* **WHAT IS NEEDED**
Starting at the line that contains "The image size is (1366, 738).", quote every line through the end of the entries, word for word, skipping the pictures.

** Opening DATA PROVIDED block **

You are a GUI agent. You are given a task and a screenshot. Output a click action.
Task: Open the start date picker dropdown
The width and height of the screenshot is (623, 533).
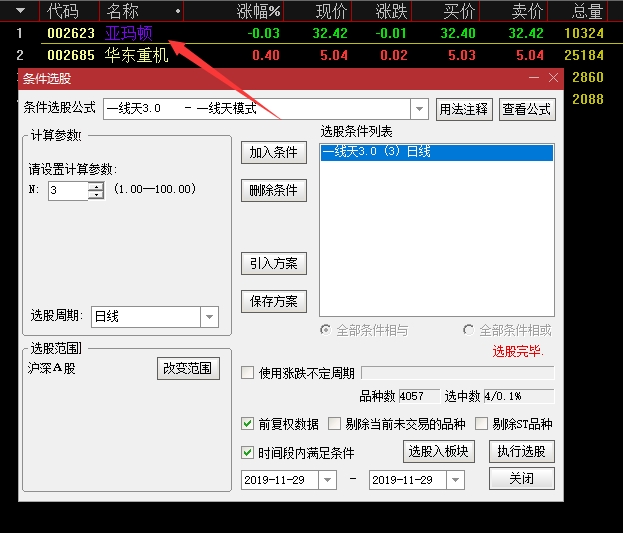pos(327,480)
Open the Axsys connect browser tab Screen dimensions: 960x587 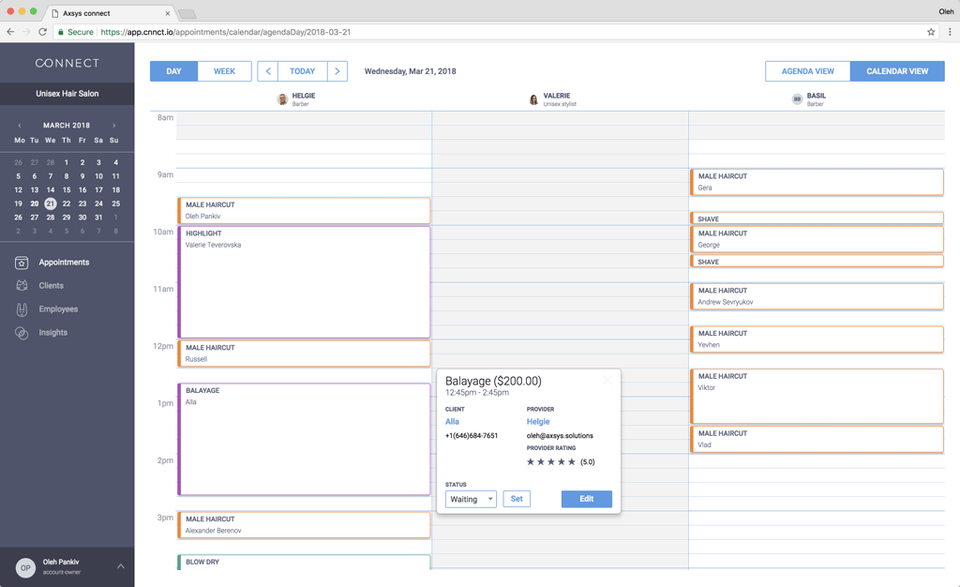(110, 12)
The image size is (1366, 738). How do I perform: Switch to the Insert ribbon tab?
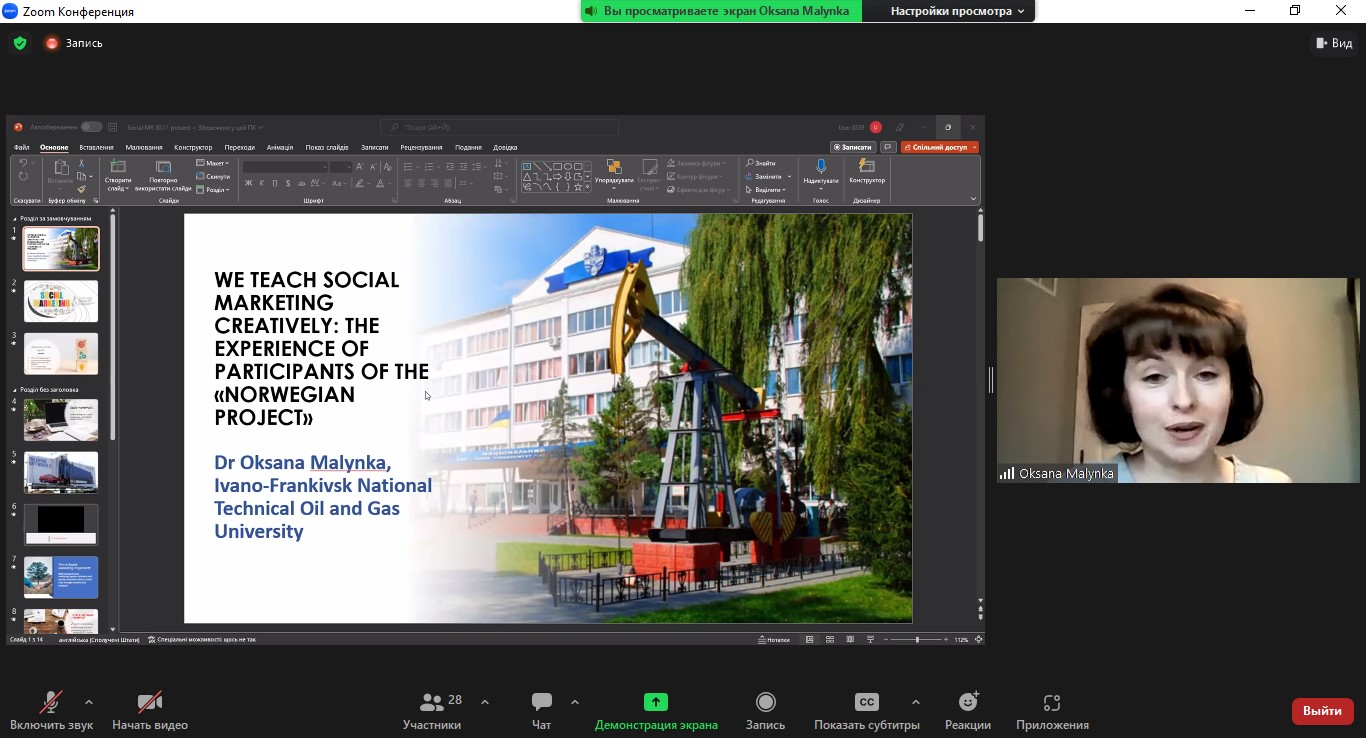97,147
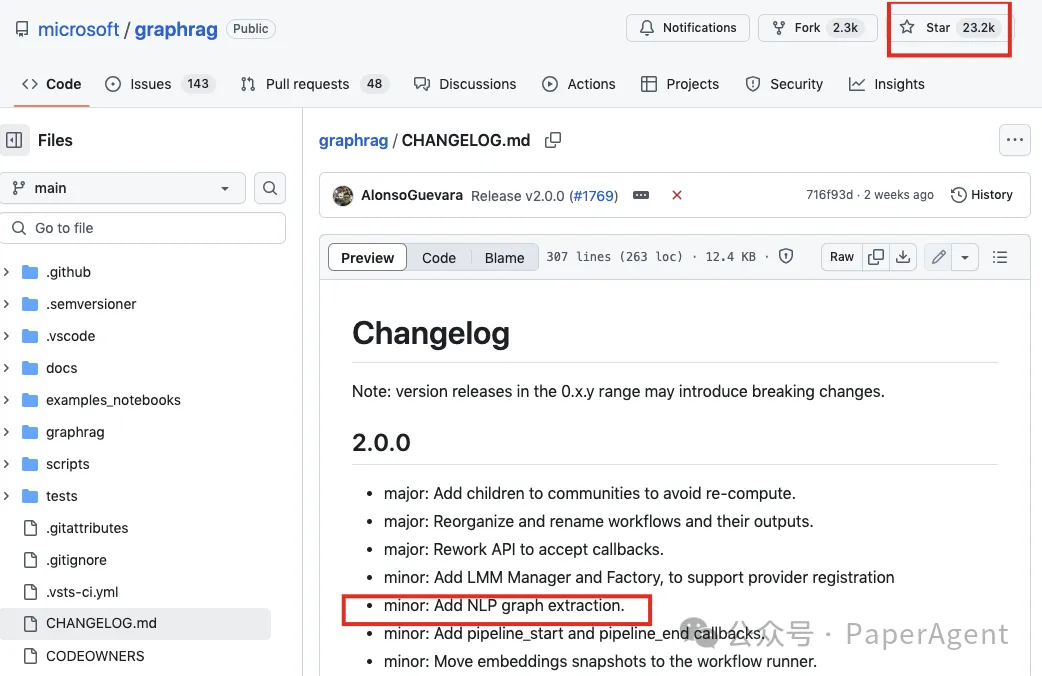View the file History
The image size is (1042, 676).
[983, 195]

** Closing DATA PROVIDED block **

* **EXPECTED ANSWER**
The image size is (1366, 738). How do I perform: Switch to the Insert ribbon tab?
97,147
View the file History
The image size is (1042, 676).
[983, 195]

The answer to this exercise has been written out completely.